Drummond Allison: The Forgotten ‘War’ Poet

In this week’s Dispatches from the Secret Library, Dr Oliver Tearle considers Drummond Allison, a poet who died in the Second World War

‘Lost Generation’. That was the name Gertrude Stein gave to F. Scott Fitzgerald, Ernest Hemingway, and their contemporaries, men who’d lived through the Great War. Of course, many writers were lost in the war themselves, killed in action while still in their twenties (or younger): Isaac Rosenberg, Charles Hamilton Sorley, Wilfred Owen. But the Second World War also produced its own lost generation: born just after the First World War and destined to perish in the Second.

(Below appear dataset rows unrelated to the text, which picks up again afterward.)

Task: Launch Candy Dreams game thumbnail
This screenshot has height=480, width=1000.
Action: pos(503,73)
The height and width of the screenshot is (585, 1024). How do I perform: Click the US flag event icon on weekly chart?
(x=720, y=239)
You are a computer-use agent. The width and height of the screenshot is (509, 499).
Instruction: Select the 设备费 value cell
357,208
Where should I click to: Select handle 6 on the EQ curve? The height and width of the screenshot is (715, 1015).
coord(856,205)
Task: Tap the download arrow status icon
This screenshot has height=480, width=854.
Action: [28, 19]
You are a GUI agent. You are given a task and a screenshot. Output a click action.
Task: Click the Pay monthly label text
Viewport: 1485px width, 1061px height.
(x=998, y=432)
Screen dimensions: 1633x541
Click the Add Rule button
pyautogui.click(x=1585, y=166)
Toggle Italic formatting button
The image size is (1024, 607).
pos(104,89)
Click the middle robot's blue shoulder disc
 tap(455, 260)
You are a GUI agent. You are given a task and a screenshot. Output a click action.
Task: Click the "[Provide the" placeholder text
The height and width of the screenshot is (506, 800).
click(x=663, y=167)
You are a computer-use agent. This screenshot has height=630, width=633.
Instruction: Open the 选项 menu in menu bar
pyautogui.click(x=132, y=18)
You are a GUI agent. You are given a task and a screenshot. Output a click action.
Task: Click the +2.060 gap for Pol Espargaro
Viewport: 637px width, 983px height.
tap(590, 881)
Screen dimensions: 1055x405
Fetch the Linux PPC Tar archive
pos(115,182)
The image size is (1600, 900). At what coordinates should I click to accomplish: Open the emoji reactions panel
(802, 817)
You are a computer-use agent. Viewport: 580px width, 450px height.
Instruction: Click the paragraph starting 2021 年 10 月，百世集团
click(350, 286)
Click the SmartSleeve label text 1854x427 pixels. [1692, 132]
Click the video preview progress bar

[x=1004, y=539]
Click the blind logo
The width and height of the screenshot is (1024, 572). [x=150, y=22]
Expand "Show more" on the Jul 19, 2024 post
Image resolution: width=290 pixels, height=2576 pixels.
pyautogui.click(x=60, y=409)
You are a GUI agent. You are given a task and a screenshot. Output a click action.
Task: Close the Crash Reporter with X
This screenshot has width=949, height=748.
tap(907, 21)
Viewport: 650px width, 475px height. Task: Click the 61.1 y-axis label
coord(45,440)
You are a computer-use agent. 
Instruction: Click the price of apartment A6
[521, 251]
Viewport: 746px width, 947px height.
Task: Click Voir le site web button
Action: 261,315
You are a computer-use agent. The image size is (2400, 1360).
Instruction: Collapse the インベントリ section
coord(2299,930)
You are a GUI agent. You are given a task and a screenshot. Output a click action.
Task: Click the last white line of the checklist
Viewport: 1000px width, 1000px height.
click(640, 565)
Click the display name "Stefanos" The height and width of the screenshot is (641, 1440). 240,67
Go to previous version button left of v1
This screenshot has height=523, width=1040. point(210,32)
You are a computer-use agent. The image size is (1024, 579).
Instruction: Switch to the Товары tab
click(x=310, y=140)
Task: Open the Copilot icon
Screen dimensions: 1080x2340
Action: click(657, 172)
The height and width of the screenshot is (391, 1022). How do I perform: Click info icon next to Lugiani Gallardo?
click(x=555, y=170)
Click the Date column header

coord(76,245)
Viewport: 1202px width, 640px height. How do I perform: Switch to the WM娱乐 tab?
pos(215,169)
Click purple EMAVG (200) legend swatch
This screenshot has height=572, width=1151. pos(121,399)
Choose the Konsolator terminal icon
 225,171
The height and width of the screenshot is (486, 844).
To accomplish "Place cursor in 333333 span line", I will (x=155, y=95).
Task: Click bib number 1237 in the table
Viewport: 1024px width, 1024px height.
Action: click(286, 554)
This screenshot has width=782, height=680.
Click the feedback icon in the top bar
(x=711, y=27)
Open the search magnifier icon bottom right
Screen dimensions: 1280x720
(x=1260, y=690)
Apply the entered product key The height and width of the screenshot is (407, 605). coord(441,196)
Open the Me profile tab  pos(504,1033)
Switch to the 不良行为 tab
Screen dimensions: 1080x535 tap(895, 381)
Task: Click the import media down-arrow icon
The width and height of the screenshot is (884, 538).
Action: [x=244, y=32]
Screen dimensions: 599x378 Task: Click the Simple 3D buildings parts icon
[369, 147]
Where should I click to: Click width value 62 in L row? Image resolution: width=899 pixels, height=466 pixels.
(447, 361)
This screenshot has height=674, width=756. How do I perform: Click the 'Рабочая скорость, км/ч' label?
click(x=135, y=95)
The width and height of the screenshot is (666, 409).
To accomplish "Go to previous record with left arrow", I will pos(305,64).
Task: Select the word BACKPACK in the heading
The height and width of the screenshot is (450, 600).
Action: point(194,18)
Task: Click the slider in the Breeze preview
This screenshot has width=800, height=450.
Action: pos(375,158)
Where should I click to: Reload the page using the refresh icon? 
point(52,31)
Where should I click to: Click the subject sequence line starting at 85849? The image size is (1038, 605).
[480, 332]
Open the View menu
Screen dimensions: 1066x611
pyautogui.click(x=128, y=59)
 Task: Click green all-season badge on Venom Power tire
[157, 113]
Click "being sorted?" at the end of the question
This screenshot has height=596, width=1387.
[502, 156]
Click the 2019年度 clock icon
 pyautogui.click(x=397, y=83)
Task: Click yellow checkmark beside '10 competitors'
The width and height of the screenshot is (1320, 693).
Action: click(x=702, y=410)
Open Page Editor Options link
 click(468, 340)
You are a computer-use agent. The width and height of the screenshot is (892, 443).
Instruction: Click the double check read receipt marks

Of that generation, it would be those poets who survived the Second World War, or who were excused active service for health reasons, who would go on to achieve wider notice: Charles Causley, Richard Wilbur, and, most of all, Philip Larkin. Yet although Sidney Keyes and Alun Lewis died before, perhaps, their full potential could be realised, Keith Douglas, as I’ve previously observed, was a great poet even by the time he died aged 24 during the D-Day campaign. Drummond Allison was also a very accomplished poet by the time he died, aged just 22, while fighting on the Garigliano. Yet next to Allison’s, Douglas’s small measure of fame looks positively stratospheric.